## [Task instructions]
Below are records; give the number of their lines that contain "computer", and only that number.

==== Data extracts

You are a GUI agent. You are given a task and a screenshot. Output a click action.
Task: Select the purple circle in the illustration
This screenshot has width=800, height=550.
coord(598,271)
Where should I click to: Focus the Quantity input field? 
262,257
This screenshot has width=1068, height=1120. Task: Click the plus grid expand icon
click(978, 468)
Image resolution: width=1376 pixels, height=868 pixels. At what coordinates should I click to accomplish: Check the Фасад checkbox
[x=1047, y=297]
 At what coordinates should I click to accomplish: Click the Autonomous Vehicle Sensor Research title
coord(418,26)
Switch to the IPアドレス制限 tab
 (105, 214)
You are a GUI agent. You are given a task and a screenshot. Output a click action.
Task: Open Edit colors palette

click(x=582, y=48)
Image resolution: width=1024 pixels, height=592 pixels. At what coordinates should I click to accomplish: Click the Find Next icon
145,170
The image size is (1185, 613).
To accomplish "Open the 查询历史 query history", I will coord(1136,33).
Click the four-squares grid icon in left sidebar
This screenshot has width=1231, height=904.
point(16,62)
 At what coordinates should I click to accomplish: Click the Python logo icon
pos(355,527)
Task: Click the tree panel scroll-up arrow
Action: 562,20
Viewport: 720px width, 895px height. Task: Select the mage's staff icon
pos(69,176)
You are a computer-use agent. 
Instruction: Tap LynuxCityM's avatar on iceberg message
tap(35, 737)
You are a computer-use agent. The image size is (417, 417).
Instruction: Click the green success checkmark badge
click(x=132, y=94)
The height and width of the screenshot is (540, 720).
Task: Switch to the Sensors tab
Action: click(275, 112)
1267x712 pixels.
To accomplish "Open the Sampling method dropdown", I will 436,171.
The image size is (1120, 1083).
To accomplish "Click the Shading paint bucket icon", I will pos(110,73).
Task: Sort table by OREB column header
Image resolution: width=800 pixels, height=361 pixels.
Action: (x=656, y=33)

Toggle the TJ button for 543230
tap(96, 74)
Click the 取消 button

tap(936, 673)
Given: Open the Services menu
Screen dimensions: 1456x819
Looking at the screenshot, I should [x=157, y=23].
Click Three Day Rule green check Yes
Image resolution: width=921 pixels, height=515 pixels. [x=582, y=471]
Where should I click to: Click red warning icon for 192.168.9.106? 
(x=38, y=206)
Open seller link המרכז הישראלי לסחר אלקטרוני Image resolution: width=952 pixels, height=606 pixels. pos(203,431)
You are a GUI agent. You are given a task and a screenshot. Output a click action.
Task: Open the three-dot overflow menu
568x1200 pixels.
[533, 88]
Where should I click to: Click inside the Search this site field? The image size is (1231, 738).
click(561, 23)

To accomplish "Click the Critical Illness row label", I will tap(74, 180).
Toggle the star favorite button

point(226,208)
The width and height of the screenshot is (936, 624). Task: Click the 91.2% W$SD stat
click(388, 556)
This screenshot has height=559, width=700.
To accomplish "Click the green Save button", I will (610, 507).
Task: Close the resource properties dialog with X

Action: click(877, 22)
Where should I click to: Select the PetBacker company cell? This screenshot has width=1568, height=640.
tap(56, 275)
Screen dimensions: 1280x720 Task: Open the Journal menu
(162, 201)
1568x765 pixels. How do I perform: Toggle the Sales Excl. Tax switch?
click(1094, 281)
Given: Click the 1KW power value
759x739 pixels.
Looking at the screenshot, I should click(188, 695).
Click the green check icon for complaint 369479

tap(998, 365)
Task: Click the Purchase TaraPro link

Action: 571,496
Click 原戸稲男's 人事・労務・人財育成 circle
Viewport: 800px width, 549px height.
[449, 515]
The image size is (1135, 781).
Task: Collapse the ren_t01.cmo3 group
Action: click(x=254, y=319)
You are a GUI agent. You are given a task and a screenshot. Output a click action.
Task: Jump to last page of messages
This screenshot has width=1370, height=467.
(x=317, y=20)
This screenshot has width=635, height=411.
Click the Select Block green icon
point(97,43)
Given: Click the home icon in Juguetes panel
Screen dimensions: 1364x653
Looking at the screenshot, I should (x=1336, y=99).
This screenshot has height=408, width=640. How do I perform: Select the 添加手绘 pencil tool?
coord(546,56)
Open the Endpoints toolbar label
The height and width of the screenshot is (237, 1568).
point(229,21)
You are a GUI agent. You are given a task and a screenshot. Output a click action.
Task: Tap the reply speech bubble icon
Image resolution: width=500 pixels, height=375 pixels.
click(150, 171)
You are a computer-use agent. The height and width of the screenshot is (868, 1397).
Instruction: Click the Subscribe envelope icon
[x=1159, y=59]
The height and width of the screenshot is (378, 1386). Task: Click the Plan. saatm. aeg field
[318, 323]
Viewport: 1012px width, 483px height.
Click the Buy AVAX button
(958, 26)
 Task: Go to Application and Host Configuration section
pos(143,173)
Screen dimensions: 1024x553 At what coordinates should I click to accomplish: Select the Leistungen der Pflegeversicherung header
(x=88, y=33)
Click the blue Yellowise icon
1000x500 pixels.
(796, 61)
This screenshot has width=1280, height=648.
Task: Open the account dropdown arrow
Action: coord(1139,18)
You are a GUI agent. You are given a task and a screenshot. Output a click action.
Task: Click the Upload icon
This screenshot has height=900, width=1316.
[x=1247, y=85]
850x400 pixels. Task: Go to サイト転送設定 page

========

## [The answer]
3